There is, indeed, freedom in knowing one’s origin. It gives one a sense of wholeness. It is, however, not the case with the persona in the poem “It is the Call” by Julius Marc Taborete. The poem describes the experience of being deprived of the full encounter with one’s cultural identity to the point of being condescending to it. Having been “swept away in/ [his/her] Father’s proud façade,” the persona expressed resentment and said, “they have locked me in my own freedom,/ in the delusion I dwell.” The poem underscores the struggle of the persona with interracial roots, but has not experienced the peculiarities of both ancestries because of growing in a distant land.
Indeed, absence in one’s birthland leaves a void in one’s existence. Such is the essence of the short story “I’ll Be Home for Christmas” from Erwin Cabucos’s book The Beach Spirit and Other Stories. The longing for home is an emotion powerful enough to transport us freely into the memory lane, and powerful enough to keep us hopeful. In one of the narrator’s last lines, he said, “I wished I could gather Gideon and the guys again to go caroling. We would sing enthusiastically once more but, this time, I would not be asking for people’s money.” Such words are a testament that despite the significant change in geography, or in time, or even in social status, the home retains its warmth and spirit.
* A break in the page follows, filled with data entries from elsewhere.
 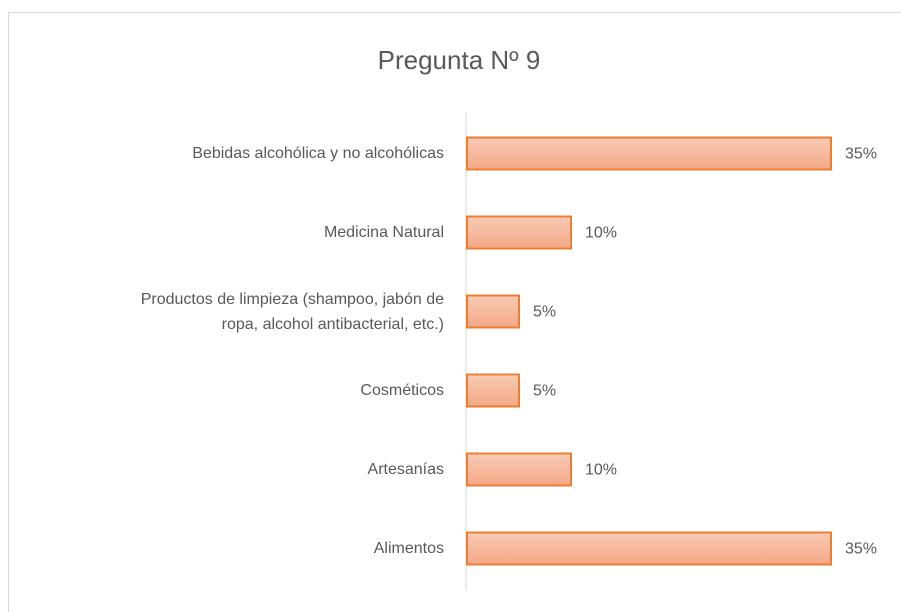 I want to click on category-label: Alimentos, so click(x=408, y=548).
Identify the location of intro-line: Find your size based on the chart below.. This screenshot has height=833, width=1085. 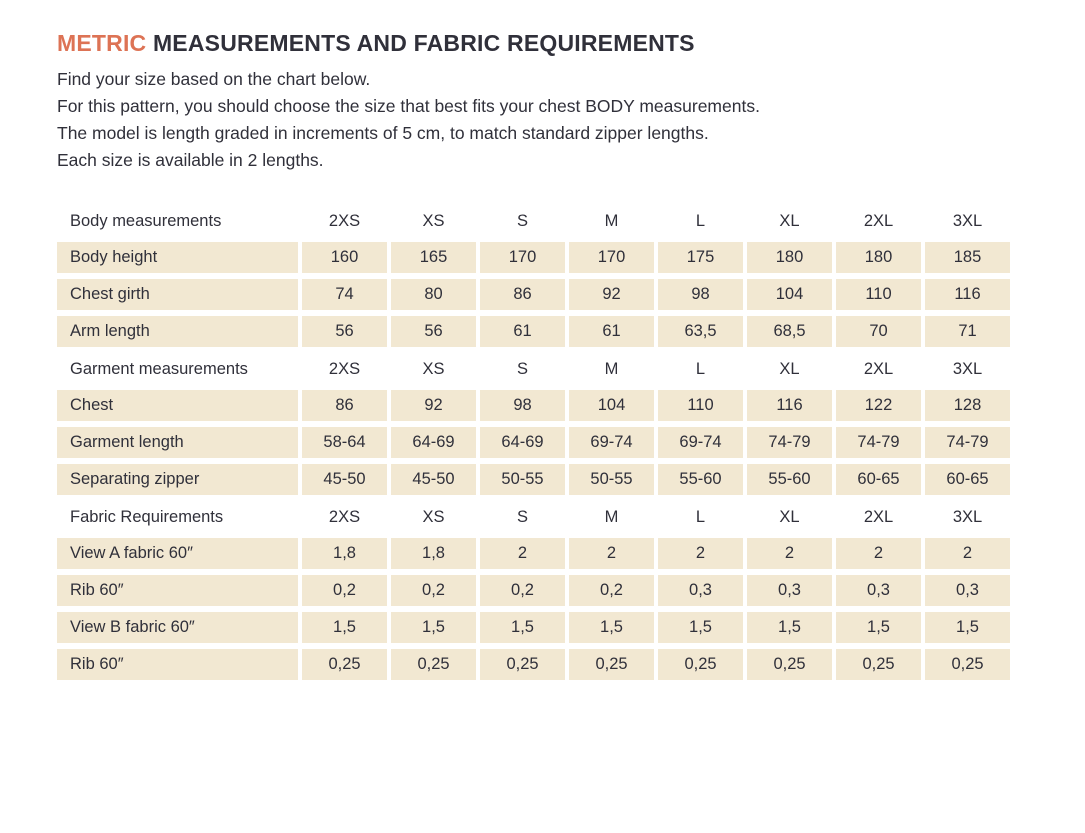
(214, 79).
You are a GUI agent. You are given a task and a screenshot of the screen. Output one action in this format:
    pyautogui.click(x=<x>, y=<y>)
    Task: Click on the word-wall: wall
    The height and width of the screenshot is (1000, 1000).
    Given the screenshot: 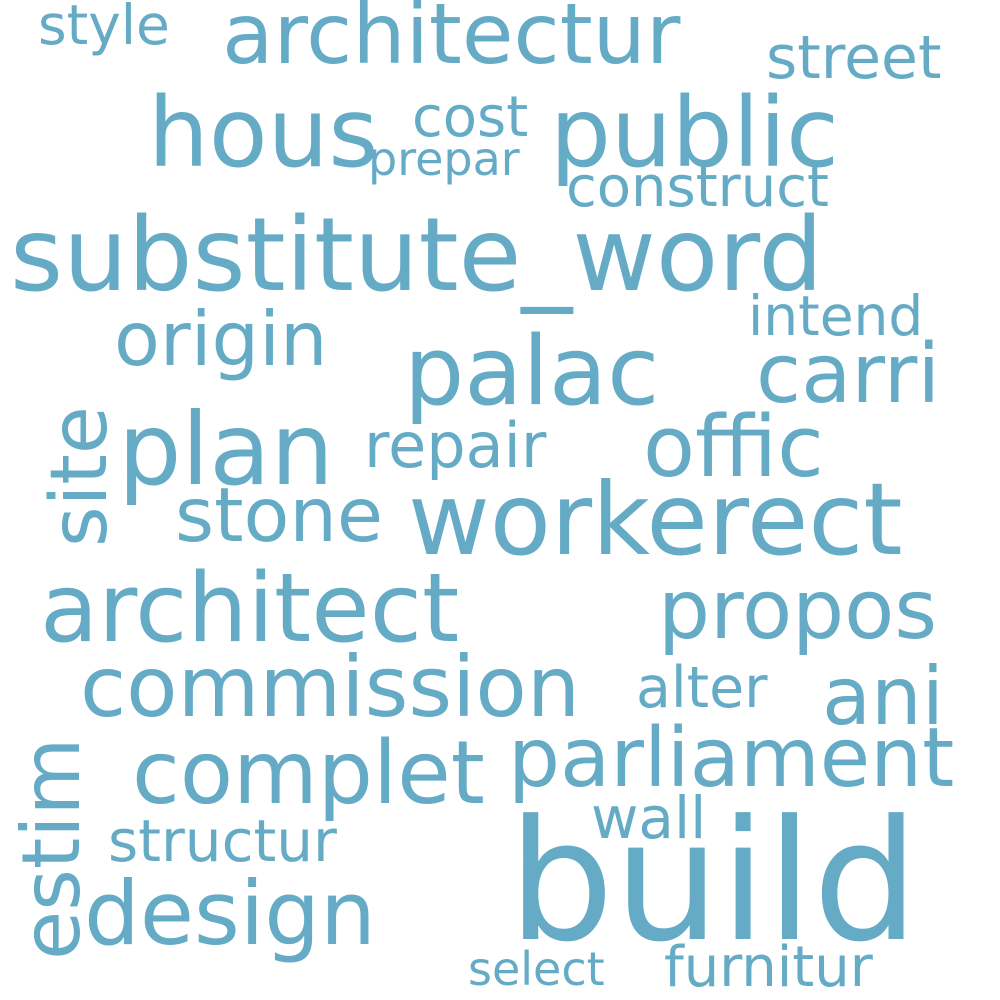 What is the action you would take?
    pyautogui.click(x=649, y=818)
    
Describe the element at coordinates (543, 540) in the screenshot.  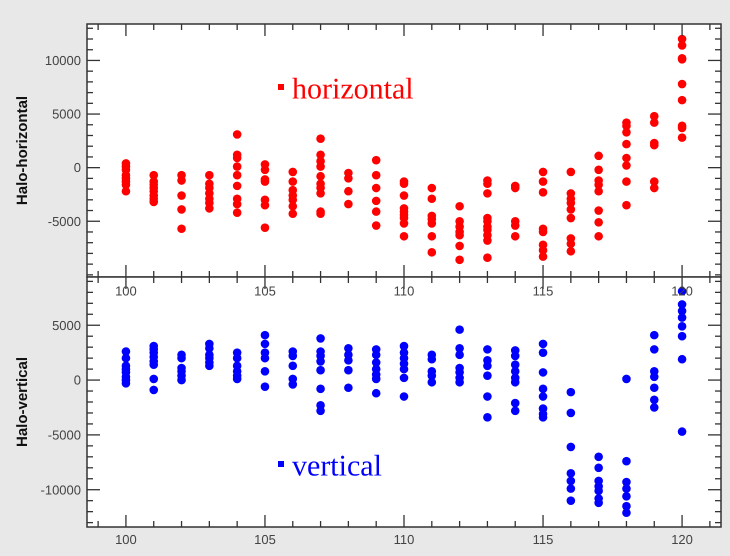
I see `x2-tick-label: 115` at that location.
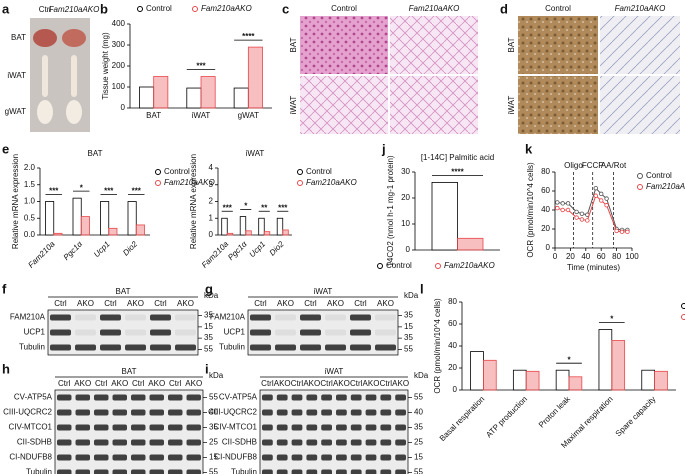 This screenshot has height=474, width=685. What do you see at coordinates (207, 368) in the screenshot?
I see `panel-label: i` at bounding box center [207, 368].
Another set of works, a poem and a short story, by Mubarak Tahir discusses a common, poignant issue of discrimination based on a person’s sexual orientation and gender identity. Central to both works is the determination of the protagonist to free himself from the shackles of society’s prejudice. In the symbol-laden poem “Makeup Kit,” the omniscient narrator recounts in a figurative manner the brutal persecution of a third-person character by someone the narrator interchangeably calls “Diyablo” or “Demonyo.” The use of metaphors eased the reading experience of a supposed morbid scene with Tahir’s creative juxtaposition of facial cosmetics, and blood and bruises: “Napalitan ang maitim na lipstick/ Ng pulang lip balm/ Na pumapatak sa labi . . ./ Kulay itim ang luhang dumadaloy;/ Natunaw ang mascara ng pilikmata . . .“
What seems to be a prequel to the poem is Tahir’s short story “Manika.” The story opens with an image of a young boy trying to tie around his waist a ribbon out of his blanket one early morning. Together with the image of a doll (manika), the ribbon (laso) is a recurring symbol that is also present in Tahir’s poem, making the two works complementary. Although both works have different intensities of conflict, both have redemptive resolutions: the story ended with the protagonist’s acceptance of oneself; and the poem, by the protagonist’s undaunted will to fight for the life he has so liberated.
In all of the featured works, we will see that in the midst of the multifaceted essence of freedom in the different aspects of human life, what matters is most is on how we harness the good in freedom.